Incluso el mismo tiempo se consideraba de la misma manera, y ya Hesíodo en el siglo VIII antes de Cristo explicaba que la humanidad había pasado por cuatro eras previas antes de esta quinta: una primera de oro, donde los hombres vivían como dioses y no debían trabajar ni conocían la muerte; esta raza de hombres desapareció y se convirtieron en daimones, custodios de los hombres y el funcionamiento de la naturaleza. A ellos siguió una segunda era de hombres de plata, orgullosos y soberbios, que no rendían culto a los dioses y vivían en medio de la violencia, por lo cual irritaron a Zeus, quien los exterminó con su rayo para dar paso a una tercera raza de hombres de bronce, terribles hombres aún más violentos y belicosos, que no se interesaban en nada más que en la guerra, y que murieron todos en el olvido. Luego vino la era de los grandes héroes y paladines griegos, quienes murieron casi todos en las guerras de Troya y Tebas, mientras que los pocos que sobrevivieron fueron llevados por Zeus a las Islas de la Bienaventurados.
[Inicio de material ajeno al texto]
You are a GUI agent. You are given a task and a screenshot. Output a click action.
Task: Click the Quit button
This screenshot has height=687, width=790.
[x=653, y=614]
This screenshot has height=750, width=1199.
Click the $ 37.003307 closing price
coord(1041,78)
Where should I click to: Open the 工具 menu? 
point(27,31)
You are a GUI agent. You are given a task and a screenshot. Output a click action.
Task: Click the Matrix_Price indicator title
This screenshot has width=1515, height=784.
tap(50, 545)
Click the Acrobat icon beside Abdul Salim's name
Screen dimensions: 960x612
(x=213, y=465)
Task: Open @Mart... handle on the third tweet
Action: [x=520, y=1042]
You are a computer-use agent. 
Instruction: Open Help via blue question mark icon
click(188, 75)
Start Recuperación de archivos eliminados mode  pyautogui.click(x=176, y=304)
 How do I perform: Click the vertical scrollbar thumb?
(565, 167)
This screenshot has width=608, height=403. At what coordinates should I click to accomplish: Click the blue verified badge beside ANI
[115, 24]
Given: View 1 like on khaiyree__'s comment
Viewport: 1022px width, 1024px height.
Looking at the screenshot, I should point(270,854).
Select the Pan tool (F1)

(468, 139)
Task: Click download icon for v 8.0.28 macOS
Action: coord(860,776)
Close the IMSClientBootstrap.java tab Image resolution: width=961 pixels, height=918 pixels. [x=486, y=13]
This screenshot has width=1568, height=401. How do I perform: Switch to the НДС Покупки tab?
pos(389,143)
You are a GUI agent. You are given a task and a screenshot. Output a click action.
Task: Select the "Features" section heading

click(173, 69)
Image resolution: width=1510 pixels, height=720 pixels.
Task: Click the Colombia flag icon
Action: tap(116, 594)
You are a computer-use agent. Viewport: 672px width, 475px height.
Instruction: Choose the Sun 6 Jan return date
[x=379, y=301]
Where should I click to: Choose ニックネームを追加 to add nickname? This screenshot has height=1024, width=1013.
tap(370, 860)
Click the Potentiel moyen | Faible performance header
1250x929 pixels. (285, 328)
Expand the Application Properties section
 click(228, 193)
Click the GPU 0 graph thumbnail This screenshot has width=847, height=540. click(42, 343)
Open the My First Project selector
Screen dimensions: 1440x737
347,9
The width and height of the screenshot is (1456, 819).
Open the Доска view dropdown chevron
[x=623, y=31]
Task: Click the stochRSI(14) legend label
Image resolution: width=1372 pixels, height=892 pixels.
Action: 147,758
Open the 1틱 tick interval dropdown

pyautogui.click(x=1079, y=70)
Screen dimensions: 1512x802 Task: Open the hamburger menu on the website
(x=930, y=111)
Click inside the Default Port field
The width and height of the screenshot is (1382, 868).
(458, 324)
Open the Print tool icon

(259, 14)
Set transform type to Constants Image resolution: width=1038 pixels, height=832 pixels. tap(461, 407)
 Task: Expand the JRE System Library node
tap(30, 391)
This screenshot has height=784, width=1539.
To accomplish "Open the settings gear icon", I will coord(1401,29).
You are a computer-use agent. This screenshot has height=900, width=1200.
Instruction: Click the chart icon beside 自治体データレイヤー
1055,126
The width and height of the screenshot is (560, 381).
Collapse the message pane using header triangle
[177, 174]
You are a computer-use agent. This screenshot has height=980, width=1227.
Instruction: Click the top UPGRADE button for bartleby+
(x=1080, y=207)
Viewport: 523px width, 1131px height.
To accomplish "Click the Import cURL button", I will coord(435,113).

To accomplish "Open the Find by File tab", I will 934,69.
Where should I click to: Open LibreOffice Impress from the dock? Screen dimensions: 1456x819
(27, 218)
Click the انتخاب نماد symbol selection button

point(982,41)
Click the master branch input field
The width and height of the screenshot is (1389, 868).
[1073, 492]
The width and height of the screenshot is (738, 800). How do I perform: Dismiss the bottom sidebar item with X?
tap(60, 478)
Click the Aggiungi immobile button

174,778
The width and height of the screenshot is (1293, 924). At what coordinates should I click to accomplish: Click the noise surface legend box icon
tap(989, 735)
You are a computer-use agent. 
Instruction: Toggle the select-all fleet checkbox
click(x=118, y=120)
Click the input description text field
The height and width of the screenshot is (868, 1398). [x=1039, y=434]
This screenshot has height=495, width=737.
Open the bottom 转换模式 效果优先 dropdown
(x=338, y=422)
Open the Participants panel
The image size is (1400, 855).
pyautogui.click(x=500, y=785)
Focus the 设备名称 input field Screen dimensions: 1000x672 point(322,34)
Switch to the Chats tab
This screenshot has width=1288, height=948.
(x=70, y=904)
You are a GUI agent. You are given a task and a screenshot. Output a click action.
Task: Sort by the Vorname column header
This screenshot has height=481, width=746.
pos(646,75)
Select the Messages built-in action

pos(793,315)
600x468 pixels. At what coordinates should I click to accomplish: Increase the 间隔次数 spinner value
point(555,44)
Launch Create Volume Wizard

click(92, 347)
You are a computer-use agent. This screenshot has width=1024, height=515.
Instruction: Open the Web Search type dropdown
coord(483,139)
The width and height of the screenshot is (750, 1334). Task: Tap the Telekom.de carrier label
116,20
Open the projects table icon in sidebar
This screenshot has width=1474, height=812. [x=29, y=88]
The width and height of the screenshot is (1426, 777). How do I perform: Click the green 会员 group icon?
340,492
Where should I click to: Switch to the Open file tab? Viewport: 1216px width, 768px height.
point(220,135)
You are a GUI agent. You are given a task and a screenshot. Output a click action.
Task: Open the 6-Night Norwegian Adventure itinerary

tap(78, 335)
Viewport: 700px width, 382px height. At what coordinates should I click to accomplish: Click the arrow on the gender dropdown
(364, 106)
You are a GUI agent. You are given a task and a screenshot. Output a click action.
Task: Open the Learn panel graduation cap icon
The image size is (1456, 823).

Por último llegó la era de los hombres de hierro, la era que abarca toda nuestra historia y que también será destruida en el momento en que le llegue la decadencia, cuando los hombres ya no tengan ningún sentido de respeto y solo los bandidos y los violentos gocen de reconocimiento en el mundo, cuando las deidades de la Vergüenza y de la Venganza abandonen a los hombres a su suerte.